Вот где можно было набраться стойкости — в воспоминаниях о школьных “вечерах”, на которых под какое-то залихватское “А-ма-ма-ма-ма-ма-ё-керу”, что ли, или дураковатое “Пошла Каролинка в поле погулять” необходимо было промаяться положенное число часов, чтобы только не признаться себе, что тебе нет места на празднике жизни. Да и было ли там место кому-нибудь, кроме аллигаторов, в присутствии хотя бы одного из которых человек, разумеется же, не может испытывать ничего, кроме тревоги и тоски?

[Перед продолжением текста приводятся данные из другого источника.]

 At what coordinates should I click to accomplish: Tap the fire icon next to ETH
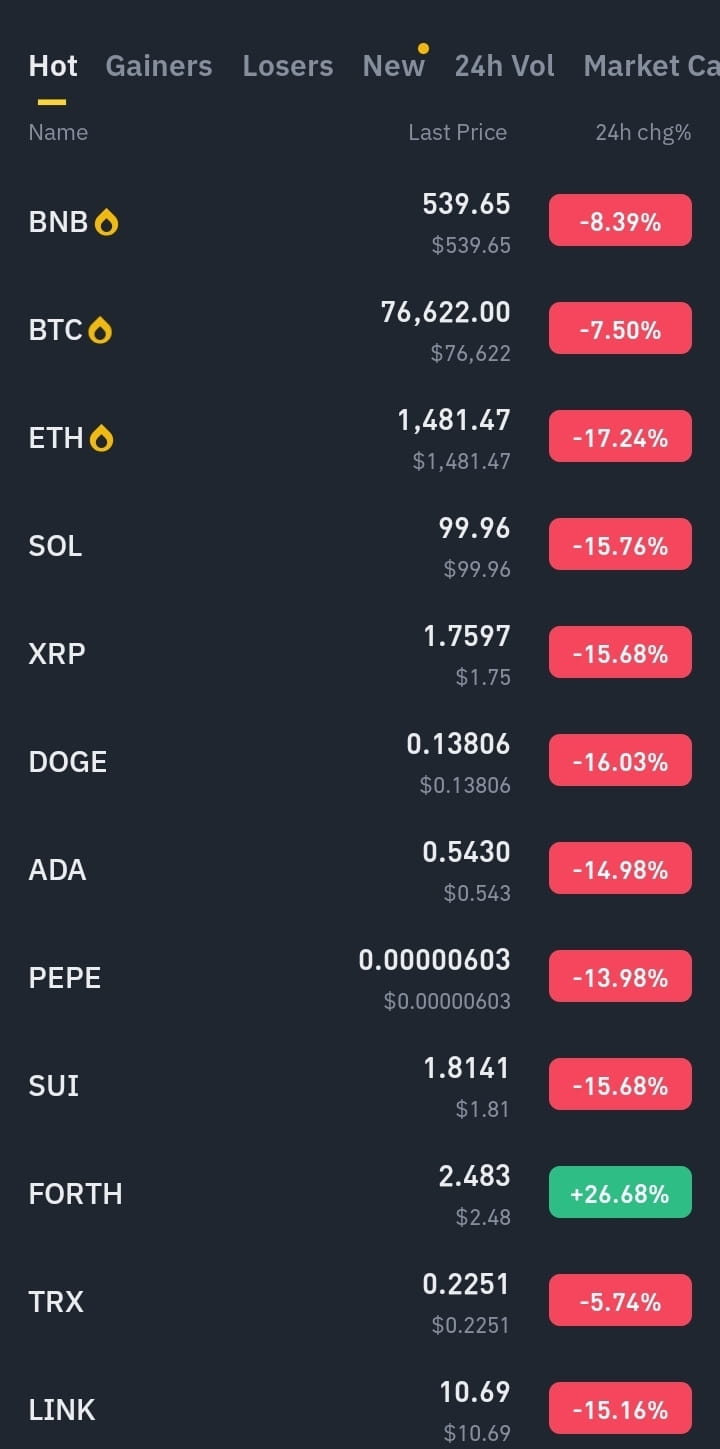[101, 438]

Юрка — тот вроде бы вполне вписался в новую действительность: отрабатывает “чарльс”, выбрасывает в разные стороны обтянутые зеленые икры — изумительно выдрессированный кабан на задних копытах: “Бабушка, отложи ты вязанье, научи танцевать чарыльстон…”

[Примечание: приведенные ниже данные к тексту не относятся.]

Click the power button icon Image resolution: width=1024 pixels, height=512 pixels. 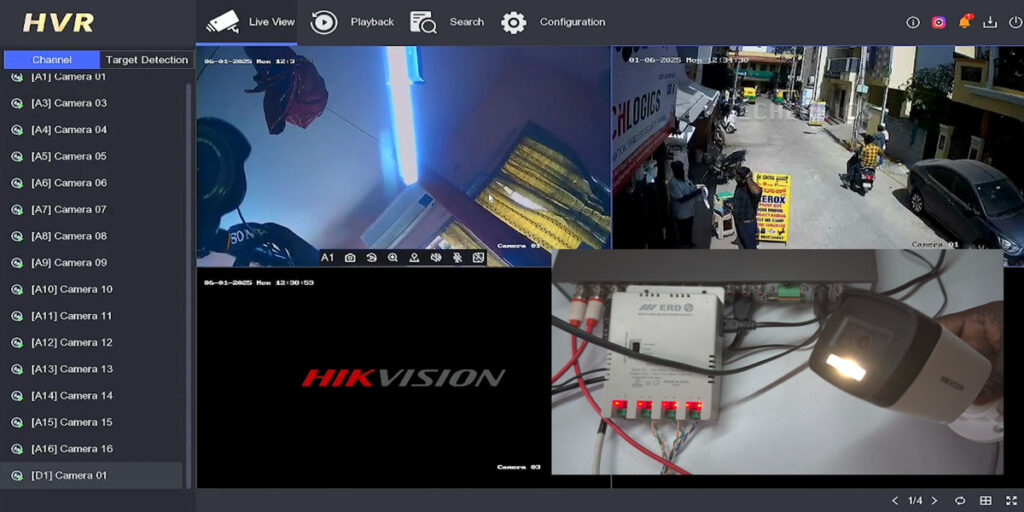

Зато Витю тоже стало тянуть — нет, не отплясывать, а побыть во внеурочной атмосфере рядом с девочками, как-то незаметно обретшими таинственность, особенно в настоящих платьях, в которых Витя и взрослых не припоминал: то в каких-то колокольных, то в узеньких и блестящих, как ящерки... Праздничных причесок Витя тоже не разбирал, но что и они излучали значительность — особенно непостижимо высокие и воздушные (на уроках бы за них сразу влетело), — это он видел. Мари не может стряпать и стирать, зато умеет петь и танцевать — и правильно, это важнее, чем стряпня и стирка: для них есть тетки. Но много глупостей больших Витя готов был совершить все-таки скорее не ради тех, кто танцует или, пошептавшись, прыскает, а ради тех, кто загадочно стоит у стены. Неизвестно почему одна из таких стоящих во время белого танго внезапно пригласила его, и он обмер, когда его рука поневоле оказалась на ее талии, — еле дотоптался, пока наконец не истаял невероятно томительный “Маленький цветок”.
Витя каждый раз замирал, когда до него доносился популярный куплет: я гляжу ей вслед — ничего в ней нет, — в них во всех что-то было, неизвестно откуда взявшись. Он даже не мог различить, кто из девочек посимпотней, — бивший от всех от них напор тайны делал его полуслепым. А ведь только что, кажется, мог огреть любую из них по спине в догонялках или вступить в нешуточную борьбу за спорное яблоко, хватаясь за все, что под руку попадется…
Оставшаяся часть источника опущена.